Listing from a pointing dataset
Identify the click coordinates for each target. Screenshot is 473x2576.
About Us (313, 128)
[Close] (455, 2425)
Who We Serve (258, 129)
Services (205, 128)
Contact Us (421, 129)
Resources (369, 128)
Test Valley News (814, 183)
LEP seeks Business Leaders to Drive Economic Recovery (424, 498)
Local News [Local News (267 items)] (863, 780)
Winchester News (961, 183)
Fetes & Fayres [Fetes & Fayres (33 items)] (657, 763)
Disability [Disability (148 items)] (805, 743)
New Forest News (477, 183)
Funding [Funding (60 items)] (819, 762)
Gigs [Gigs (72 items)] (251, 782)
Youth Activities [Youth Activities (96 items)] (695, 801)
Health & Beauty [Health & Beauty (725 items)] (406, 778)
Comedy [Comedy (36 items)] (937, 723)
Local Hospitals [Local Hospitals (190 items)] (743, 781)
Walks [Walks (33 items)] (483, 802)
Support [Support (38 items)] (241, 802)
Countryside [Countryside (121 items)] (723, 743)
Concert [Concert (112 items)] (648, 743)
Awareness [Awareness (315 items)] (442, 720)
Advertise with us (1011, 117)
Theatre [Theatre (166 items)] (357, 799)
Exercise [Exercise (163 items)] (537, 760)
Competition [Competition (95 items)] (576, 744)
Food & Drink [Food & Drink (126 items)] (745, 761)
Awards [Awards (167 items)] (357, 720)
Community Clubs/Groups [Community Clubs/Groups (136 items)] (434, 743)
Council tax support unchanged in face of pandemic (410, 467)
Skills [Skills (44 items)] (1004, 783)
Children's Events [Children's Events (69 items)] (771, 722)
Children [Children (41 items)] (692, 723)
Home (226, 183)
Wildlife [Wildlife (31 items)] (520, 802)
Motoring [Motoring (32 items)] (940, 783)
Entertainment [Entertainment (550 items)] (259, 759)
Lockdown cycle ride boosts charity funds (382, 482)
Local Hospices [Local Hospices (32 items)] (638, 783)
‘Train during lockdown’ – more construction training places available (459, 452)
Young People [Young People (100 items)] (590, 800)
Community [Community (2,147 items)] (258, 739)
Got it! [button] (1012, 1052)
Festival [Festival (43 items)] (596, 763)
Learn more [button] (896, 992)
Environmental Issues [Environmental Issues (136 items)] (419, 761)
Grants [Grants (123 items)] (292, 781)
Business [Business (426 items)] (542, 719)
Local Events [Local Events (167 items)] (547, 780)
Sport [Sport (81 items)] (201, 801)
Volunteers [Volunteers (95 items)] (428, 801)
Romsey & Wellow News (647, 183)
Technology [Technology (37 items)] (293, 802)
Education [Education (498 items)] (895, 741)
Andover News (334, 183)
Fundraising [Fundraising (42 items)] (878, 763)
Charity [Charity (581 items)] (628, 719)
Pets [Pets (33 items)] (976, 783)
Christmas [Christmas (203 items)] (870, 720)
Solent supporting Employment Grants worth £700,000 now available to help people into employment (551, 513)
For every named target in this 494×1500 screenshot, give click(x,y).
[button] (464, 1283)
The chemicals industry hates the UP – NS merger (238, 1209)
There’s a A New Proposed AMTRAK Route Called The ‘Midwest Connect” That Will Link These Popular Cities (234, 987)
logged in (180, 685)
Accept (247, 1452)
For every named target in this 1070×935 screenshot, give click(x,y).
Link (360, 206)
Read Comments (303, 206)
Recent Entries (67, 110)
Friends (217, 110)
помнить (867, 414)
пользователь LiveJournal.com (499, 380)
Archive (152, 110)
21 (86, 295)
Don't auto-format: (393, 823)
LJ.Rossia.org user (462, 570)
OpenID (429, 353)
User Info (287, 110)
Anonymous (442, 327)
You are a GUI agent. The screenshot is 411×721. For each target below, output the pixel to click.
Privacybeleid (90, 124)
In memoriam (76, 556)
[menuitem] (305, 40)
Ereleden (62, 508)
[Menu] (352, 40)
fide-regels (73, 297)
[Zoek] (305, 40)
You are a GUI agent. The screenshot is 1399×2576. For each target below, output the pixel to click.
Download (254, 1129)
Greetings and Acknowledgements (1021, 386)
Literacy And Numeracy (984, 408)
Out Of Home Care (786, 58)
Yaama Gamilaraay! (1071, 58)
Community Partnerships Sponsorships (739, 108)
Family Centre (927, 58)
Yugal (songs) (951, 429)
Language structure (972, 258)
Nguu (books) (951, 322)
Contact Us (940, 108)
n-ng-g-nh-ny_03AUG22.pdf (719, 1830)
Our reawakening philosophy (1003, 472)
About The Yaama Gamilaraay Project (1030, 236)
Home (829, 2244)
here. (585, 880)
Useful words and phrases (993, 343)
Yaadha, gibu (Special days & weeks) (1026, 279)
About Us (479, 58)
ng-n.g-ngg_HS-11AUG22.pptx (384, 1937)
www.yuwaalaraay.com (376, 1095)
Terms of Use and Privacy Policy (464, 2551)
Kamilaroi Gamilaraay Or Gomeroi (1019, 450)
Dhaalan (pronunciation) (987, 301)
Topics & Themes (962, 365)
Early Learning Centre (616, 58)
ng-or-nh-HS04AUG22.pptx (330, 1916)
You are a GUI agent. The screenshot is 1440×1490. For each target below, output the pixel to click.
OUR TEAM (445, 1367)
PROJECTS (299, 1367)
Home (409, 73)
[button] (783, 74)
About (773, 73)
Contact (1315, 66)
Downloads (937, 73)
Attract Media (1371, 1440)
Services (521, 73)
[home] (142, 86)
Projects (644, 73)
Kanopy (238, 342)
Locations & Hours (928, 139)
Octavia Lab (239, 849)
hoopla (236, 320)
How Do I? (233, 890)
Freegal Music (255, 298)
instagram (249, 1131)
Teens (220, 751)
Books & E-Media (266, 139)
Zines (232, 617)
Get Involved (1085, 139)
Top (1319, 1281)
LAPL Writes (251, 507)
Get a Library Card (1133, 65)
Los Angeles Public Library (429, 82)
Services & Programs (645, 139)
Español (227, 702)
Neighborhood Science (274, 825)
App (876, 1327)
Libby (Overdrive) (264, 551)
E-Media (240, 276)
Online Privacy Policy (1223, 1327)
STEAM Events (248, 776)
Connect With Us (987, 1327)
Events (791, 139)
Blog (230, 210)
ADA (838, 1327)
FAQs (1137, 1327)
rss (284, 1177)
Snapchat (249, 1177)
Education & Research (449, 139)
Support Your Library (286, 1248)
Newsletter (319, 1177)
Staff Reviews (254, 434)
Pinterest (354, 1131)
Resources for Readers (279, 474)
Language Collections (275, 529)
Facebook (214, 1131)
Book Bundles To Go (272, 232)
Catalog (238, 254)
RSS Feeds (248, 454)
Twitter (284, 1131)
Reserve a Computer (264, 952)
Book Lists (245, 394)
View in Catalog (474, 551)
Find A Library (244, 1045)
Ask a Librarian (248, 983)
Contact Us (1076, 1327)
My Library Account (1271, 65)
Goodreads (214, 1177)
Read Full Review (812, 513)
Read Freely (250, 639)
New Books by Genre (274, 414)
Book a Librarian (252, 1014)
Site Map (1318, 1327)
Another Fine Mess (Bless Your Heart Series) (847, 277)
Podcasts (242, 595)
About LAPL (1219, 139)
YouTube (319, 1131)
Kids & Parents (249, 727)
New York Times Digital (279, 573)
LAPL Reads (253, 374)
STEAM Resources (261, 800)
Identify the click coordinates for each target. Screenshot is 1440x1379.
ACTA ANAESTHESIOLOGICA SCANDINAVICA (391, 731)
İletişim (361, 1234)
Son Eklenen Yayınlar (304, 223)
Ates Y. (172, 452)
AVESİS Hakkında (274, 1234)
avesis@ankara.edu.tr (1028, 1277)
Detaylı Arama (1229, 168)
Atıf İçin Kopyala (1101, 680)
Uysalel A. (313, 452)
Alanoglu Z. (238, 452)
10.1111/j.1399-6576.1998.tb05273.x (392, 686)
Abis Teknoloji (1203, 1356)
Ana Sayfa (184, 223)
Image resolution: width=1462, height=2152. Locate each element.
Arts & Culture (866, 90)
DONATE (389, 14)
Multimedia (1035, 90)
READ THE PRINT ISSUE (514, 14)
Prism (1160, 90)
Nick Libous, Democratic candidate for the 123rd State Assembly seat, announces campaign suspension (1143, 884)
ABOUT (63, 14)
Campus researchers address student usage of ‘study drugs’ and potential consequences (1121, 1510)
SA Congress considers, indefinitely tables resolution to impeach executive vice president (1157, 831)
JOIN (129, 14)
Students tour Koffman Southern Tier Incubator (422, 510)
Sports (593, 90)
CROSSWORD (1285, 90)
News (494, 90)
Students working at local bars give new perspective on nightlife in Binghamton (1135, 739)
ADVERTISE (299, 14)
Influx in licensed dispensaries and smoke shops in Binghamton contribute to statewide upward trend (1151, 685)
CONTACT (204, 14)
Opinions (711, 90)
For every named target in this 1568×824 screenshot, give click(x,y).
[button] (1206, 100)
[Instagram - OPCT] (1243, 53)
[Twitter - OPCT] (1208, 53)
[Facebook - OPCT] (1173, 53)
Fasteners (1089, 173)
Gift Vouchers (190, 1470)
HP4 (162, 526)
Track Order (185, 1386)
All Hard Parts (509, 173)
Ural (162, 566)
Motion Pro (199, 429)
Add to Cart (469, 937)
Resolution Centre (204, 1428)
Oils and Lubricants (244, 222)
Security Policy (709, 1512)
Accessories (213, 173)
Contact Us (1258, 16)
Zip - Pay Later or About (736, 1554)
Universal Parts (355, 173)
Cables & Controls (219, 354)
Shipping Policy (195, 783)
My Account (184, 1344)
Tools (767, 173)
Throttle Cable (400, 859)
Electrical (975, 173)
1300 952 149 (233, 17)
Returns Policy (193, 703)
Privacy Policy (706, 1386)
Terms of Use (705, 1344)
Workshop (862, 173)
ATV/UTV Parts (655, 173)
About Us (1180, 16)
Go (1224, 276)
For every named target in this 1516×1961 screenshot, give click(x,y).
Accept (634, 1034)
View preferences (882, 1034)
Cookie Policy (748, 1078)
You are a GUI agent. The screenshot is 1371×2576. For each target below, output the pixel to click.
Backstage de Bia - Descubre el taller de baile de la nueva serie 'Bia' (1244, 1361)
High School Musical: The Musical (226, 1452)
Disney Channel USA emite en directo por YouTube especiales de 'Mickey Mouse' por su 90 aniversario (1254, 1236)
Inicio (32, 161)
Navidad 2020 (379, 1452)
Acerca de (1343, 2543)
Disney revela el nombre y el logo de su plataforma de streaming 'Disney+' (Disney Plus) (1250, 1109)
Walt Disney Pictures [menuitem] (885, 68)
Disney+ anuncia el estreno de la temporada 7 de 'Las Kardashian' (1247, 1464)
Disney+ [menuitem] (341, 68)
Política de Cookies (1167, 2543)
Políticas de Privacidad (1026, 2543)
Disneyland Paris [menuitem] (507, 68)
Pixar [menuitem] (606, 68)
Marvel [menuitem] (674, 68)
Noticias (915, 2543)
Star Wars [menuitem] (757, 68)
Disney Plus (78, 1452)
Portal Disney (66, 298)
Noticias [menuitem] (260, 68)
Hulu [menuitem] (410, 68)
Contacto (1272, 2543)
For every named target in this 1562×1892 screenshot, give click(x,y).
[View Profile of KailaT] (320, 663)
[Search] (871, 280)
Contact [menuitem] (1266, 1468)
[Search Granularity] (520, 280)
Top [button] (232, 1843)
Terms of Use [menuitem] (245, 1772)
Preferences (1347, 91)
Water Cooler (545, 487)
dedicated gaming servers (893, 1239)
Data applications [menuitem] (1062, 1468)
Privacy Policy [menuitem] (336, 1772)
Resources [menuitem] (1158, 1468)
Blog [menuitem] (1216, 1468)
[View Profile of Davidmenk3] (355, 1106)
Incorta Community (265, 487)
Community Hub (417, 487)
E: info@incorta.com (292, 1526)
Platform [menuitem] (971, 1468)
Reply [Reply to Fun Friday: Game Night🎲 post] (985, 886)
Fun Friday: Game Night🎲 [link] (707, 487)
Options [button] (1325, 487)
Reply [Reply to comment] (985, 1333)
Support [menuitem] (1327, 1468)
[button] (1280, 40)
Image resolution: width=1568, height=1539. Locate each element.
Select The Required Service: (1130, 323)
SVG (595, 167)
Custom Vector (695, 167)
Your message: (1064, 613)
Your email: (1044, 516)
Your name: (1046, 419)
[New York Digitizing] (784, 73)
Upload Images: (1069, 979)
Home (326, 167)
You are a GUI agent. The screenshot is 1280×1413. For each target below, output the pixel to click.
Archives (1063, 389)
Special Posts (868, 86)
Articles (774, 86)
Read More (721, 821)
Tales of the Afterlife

**Written exercise**
Please rescale the listing from the line with "Accessories (213, 173)" to the line with "Data applications [menuitem] (1062, 1468)", both included: write those lines out again, requests too, with every coordinate in the answers multiplied by 2.4 and rounded to a whole number, halves rounded up.

**Exercise result**
Accessories (511, 415)
Contact Us (3019, 38)
Zip - Pay Later or About (1766, 3730)
Universal Parts (852, 415)
Cables & Controls (526, 850)
Shipping Policy (468, 1879)
My Account (442, 3226)
Tools (1841, 415)
Throttle Cable (960, 2062)
Electrical (2340, 415)
1300 952 149 (559, 41)
Returns Policy (463, 1687)
Privacy Policy (1694, 3326)
Terms of Use (1692, 3226)
Workshop (2069, 415)
ATV/UTV Parts (1572, 415)
About Us (2832, 38)
Go (2938, 662)
For every named target in this 1516×1961 screenshot, give click(x,y).
Accept (1522, 2482)
View preferences (2117, 2482)
Cookie Policy (1795, 2587)
You are a GUI agent. The screenshot is 1371×2576. For each target below, output the pixel to click.
Backstage de Bia - Descubre el taller de baile de la nueva serie 'Bia' (2986, 3266)
High School Musical: The Musical (542, 3485)
Disney Channel USA emite en directo por YouTube especiales de 'Mickey Mouse' por su 90 aniversario (3010, 2966)
Inicio (77, 386)
Navidad 2020 (910, 3485)
Acerca de (3223, 6103)
Disney revela el nombre y el logo de su plataforma de streaming 'Disney+' (Disney Plus) (3000, 2662)
Walt Disney Pictures [menuitem] (2124, 163)
Disney+ anuncia el estreno de la temporada 7 de 'Las Kardashian' (2993, 3514)
Disney+ [menuitem] (818, 163)
Política de Cookies (2801, 6103)
Políticas de Privacidad (2462, 6103)
Disneyland Paris [menuitem] (1217, 163)
Pixar [menuitem] (1454, 163)
Marvel [menuitem] (1618, 163)
Noticias (2196, 6103)
Star Wars [menuitem] (1817, 163)
Disney Plus (187, 3485)
Portal Disney (158, 715)
Noticias [menuitem] (624, 163)
Hulu [menuitem] (984, 163)
Contacto (3053, 6103)
For every named target in this 1562×1892 screenshot, give click(x,y).
[View Profile of KailaT] (768, 1591)
[Search] (2090, 672)
Contact [menuitem] (3038, 3523)
[Search Granularity] (1248, 672)
Top [button] (557, 4423)
Terms of Use [menuitem] (588, 4253)
Preferences (3233, 218)
Water Cooler (1308, 1169)
dedicated gaming servers (2143, 2974)
Data applications [menuitem] (2549, 3523)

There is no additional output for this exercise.